View from the top: 3Q 2012
The top 100 global technology companies continued to meet significant challenges in the third quarter, as the push for “smart mobility” took center stage among five disruptive megatrends that continue to drive the need for continuous change and innovation at leading firms.
"The impact of the five megatrends, particularly smart mobility, is accelerating the technology industry’s cycles of continuous innovation. It is rapidly leading technology companies to adapt to the reality of instantaneous, mobile access to virtually all information – or fall behind the curve."Pat Hyek,
Global Technology Industry Leader,
The outlook remains murky. There are a myriad of reasons why the performance of the top 100 global technology companies likely will diminish in the next several quarters. And yet, there are many reasons why it may grow.

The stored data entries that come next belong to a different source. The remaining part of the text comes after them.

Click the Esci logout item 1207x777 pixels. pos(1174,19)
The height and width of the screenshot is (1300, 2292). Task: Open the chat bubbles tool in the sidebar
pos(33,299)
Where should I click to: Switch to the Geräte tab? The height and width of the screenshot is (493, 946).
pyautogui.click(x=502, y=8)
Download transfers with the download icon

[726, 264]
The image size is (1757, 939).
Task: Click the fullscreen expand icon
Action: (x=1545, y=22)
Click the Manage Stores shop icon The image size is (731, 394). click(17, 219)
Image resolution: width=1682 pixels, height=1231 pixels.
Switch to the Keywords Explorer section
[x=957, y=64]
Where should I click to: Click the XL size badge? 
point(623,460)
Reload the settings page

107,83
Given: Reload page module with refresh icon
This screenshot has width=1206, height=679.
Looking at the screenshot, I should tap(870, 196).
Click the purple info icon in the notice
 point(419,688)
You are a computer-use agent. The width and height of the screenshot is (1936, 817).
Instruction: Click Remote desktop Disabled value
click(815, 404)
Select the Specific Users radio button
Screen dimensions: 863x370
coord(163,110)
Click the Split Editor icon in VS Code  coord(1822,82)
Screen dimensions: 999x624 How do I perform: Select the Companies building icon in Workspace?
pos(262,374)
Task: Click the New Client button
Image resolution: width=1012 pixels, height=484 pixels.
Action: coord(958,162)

In Q3, dozens of the top 100 reported lower profits YOY, reduced forecasts or both when they reported third-quarter earnings. Europe reenters recession; emerging market growth slows and the US faces a “fiscal cliff” in January 2013, when a combination of expiring tax cuts and across-the-board government spending cuts become effective, unless a congressional resolution is reached. Together, these issues could initiate a downward spiral.
And yet, a November 2012 estimate of US consumer confidence rose to its highest level since 2008, just before the global downturn. New data also points to some “upstream” strength in the 3Q12 technology industry key performance indicators (KPIs) and technology companies continue to take the necessary steps toward self-renewal, which could drive a strong finish to the year.
Given all these factors, we remain hopeful that the slow or zero aggregate growth we predicted in our 2Q12 report will continue through the calendar year end.
- Aggregate third-quarter operating income for the top 100 global technology companies increases 3% year-over-year (YOY) to $72 billion compared with 1% YOY growth in 2Q12.
- At $652 billion, aggregate sales grow 2% YOY for the second consecutive quarter.
- For the trailing 12 months, sales grow 3% YOY to $2.6 trillion, down from 7% in 1Q12 and 4% in 2Q12.
- Companies reporting operating income increases or declines improve for the second consecutive quarter, to a 57-43 split from 50-50 in 2Q12.
- Companies continue to adjust to a new reality resulting from five transformative technology megatrends (social media, smart mobility, cloud computing, big data analytics and blur) combined with ongoing macroeconomic uncertainty.
- $10.1 billion in 3Q12 disclosed-value M&A transactions help companies accelerate adaptation to the megatrends.
3Q12 data suggests that an improvement from “upstream” computers, peripherals and electronics (CPE) companies, driven by the smart mobility megatrend, made a positive difference to aggregate results of the top 100 companies.
The megatrends affect each sector differently, though they generally tend to drive differentiation between haves and have nots within each sector. That is, companies that have led innovation in one or more of these megatrends are typically among those posting the largest growth, while those that have lagged are posting the largest declines.
In the communications equipment (CE) sector, for example, two companies leading the smart mobility megatrend were the only sector companies to post double-digit YOY growth in sales and operating income in 3Q12.
In the internet sector, the rapid growth of mobile advertising, disruption from social networking and investments related to cloud computing data centers all influenced the performance of sector companies in 3Q12.
In the semiconductor sector, the decline in PC sales appeared to be the key factor behind a third consecutive quarter of YOY declines in sales and operating income, which fell 1% and 10%, respectively.